A holiday weekend shows this “residential” street sees 4,000+ cars/trucks per day even on weekends and holidays.

Meanwhile, the V85 speed — the speed of the 85th percentile of all cars/trucks — is ~25 mph, despite >6% of drivers going over 31 mph, highlighting an issue with V85.

SFMTA is using an even worse metric — “median speed” (or V50) — for Slow Streets, making Slow Streets more dangerous for people and ineffective at getting people to shift trips to active/sustainable modes (e.g. bikes).
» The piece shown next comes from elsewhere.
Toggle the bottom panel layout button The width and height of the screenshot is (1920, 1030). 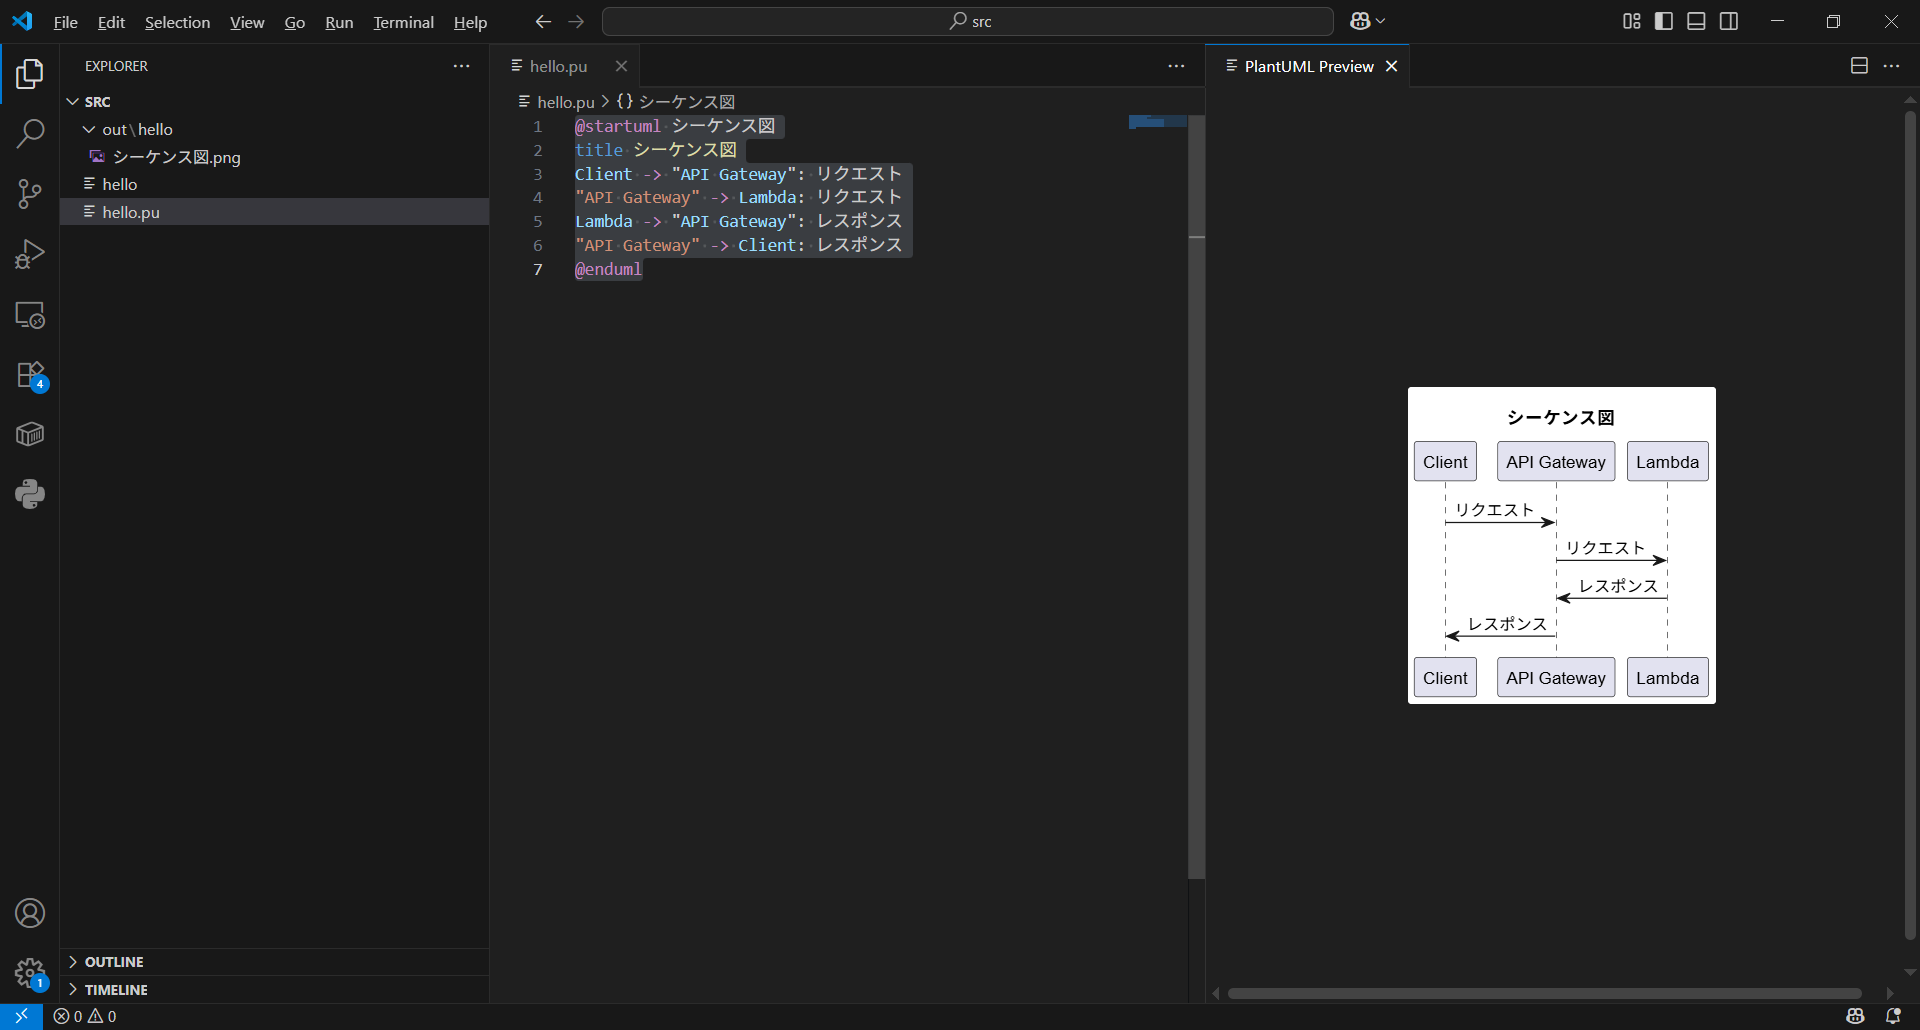coord(1696,21)
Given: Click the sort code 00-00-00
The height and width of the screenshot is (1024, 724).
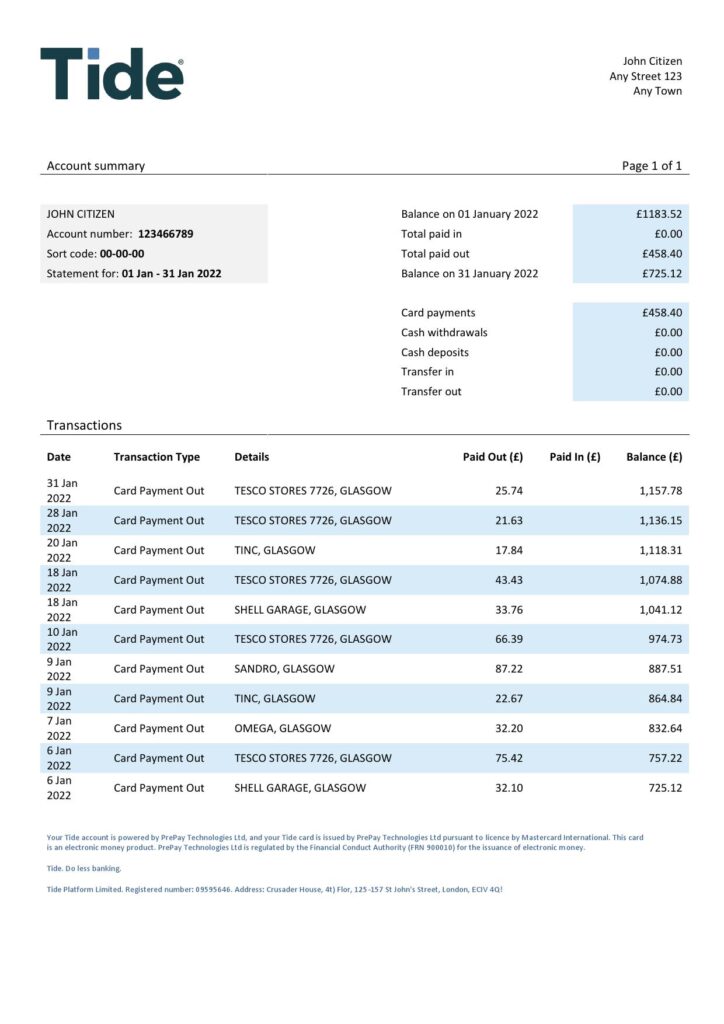Looking at the screenshot, I should [x=121, y=254].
SFMTA should use V95 to make Slow Streets safe and effective.

@LukeBornheimer and of course it's that tail of increased speed that really really increases risk: higher speed means both less time to react (so more likely to collide) and damage is more severe.

But stats on median speed look so comforting, why scare people by pointing out the higher risk segmen

@LukeBornheimer this is crazy. My street is one of the residential streets that has been greatly changed by the Uber and Waze apps. There used to be not too much traffic and now it's bumper-to-bumper during rush hour. I can easily count 30–40 or more cars rolling the stop sign where I wait for the cable car in 30 minutes or so.
@LukeBornheimer is this a specific street or a median value, Luke? Thanks.